→ **Directions**
Reproduce every one of the following rows word for word, leaving out the pictures.

→ **Entries supplied**
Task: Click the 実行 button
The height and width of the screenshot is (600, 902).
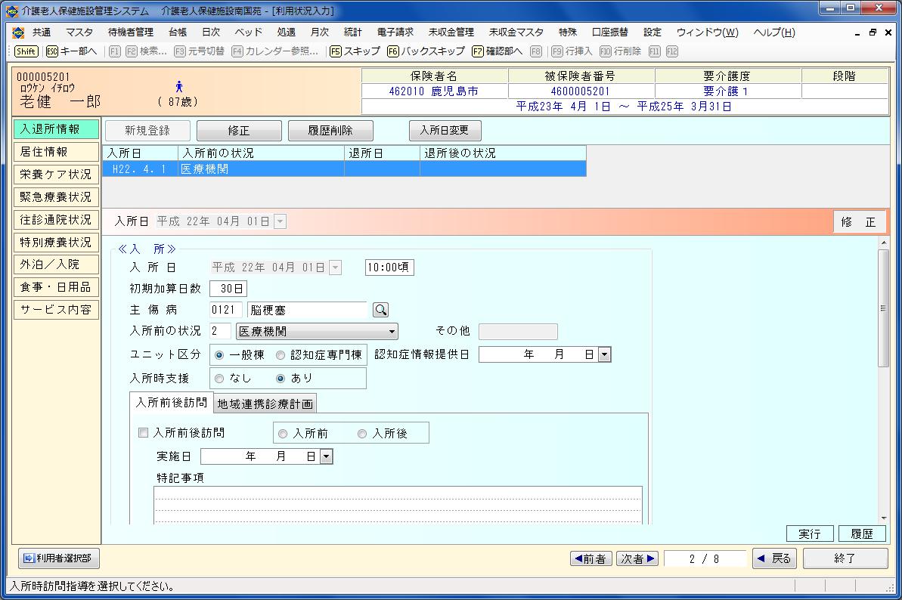Action: 809,534
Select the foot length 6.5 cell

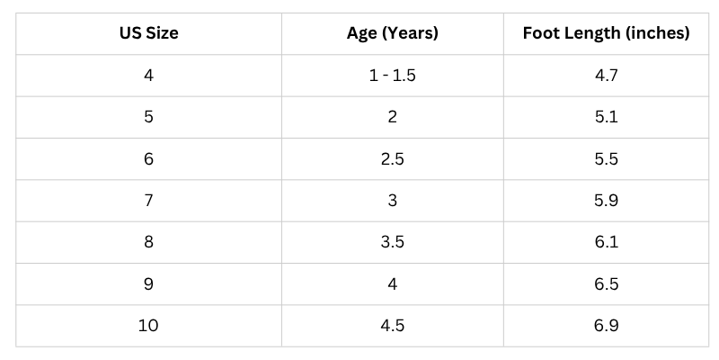[x=606, y=284]
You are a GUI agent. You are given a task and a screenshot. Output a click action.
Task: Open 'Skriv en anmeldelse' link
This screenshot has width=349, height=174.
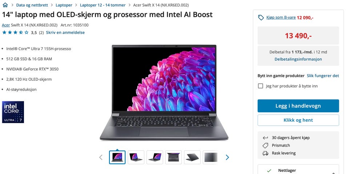[x=65, y=32]
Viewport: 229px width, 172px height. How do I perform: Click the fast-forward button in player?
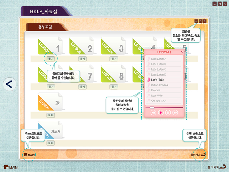(175, 113)
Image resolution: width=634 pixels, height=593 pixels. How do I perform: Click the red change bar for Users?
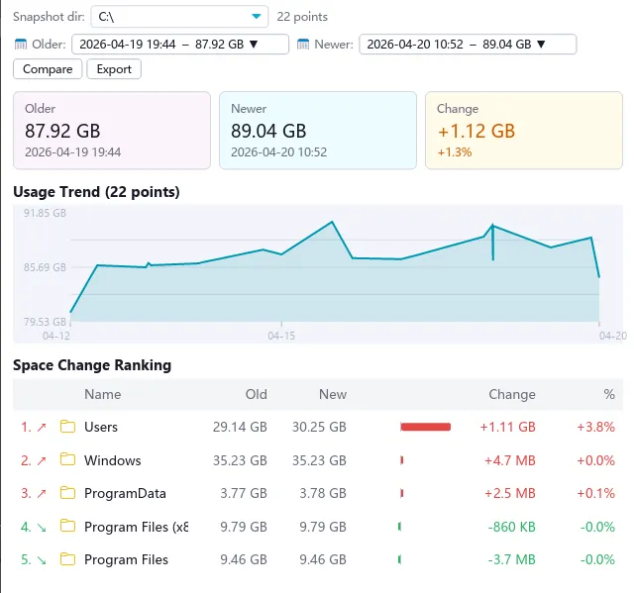tap(425, 427)
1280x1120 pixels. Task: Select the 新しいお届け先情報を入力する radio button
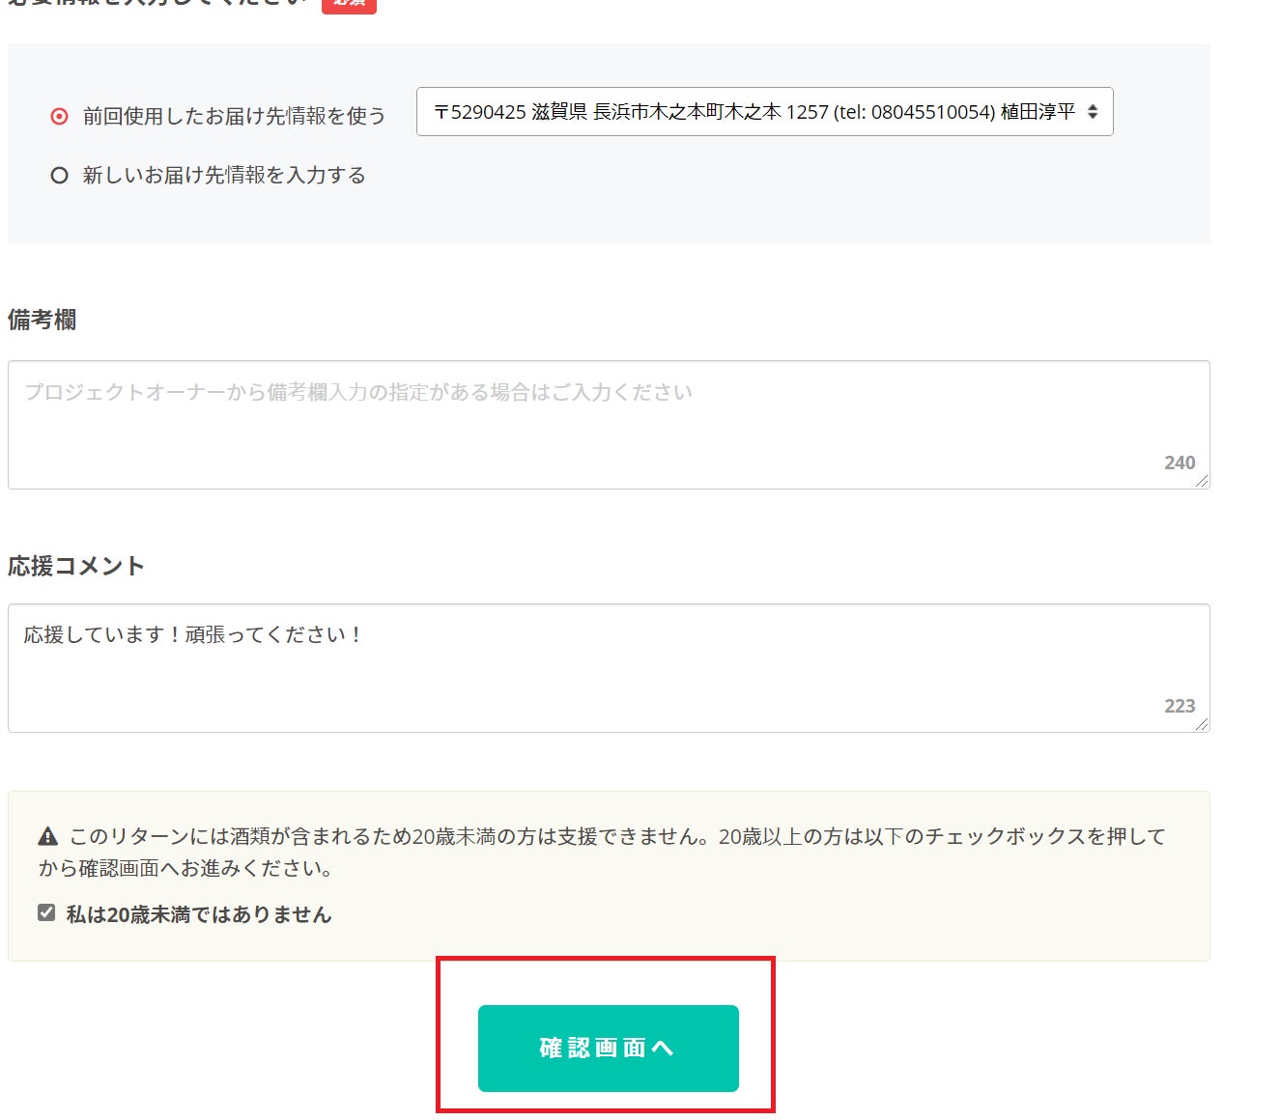click(x=59, y=176)
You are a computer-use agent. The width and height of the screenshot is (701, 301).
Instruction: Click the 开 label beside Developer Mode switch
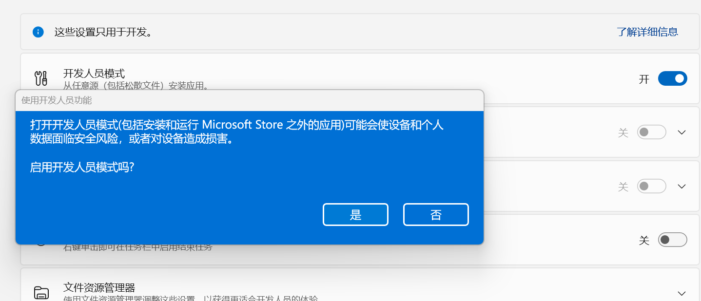(x=644, y=79)
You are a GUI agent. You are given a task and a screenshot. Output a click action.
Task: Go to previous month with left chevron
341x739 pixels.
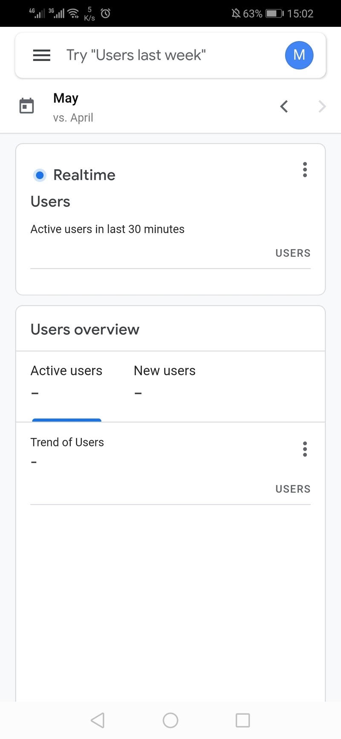(284, 106)
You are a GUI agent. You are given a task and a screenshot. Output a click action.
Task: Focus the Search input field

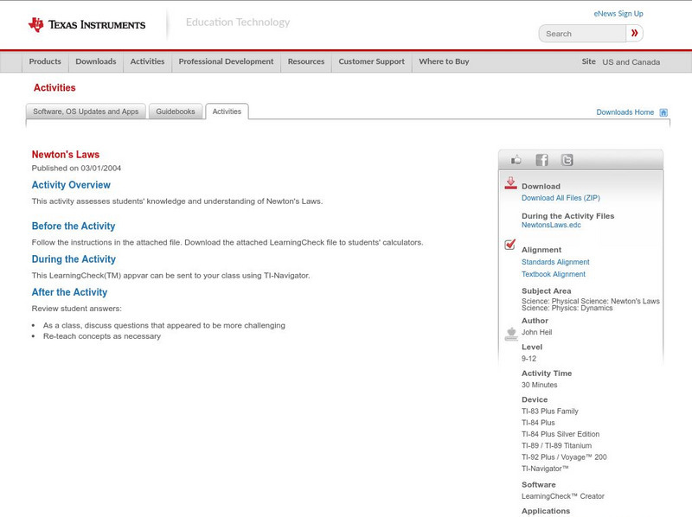click(x=583, y=34)
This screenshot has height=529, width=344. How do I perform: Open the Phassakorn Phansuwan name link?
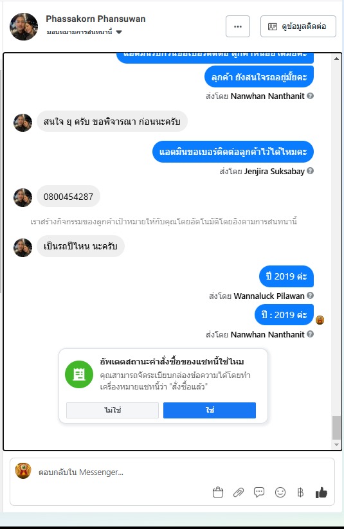point(96,19)
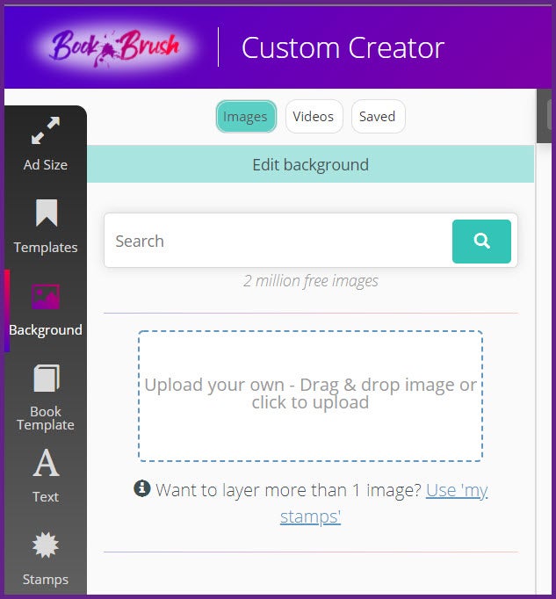Open the Saved tab

378,117
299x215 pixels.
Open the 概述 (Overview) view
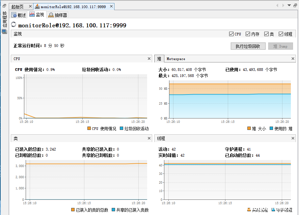pos(19,15)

→ **Answer for the task**
Task: Click the 実行 button
The height and width of the screenshot is (600, 902).
Action: 809,534
Select the foot length 6.5 cell

[x=606, y=284]
You are a GUI agent. You are given a task and a screenshot. Output a click action.
Task: Open 'Skriv en anmeldelse' link
This screenshot has width=349, height=174.
[x=65, y=32]
Viewport: 229px width, 172px height. How do I perform: Click the fast-forward button in player?
(175, 113)
Image resolution: width=634 pixels, height=593 pixels. How do I perform: Click the red change bar for Users?
tap(425, 427)
1280x1120 pixels. Task: Select the 新しいお届け先情報を入力する radio button
click(x=59, y=176)
You are a computer-use agent. The width and height of the screenshot is (701, 301).
Instruction: Click the 开 label beside Developer Mode switch
(x=644, y=79)
You are a GUI agent. You are given a task and a screenshot. Output a click action.
Task: Go to previous month with left chevron
341x739 pixels.
(284, 106)
You are a GUI agent. You are given a task and a screenshot. Output a click action.
Task: Focus the Search input field

click(x=583, y=34)
This screenshot has height=529, width=344. How do I perform: Open the Phassakorn Phansuwan name link?
point(96,19)
Open the Saved tab

378,117
299x215 pixels.
Open the 概述 (Overview) view
pos(19,15)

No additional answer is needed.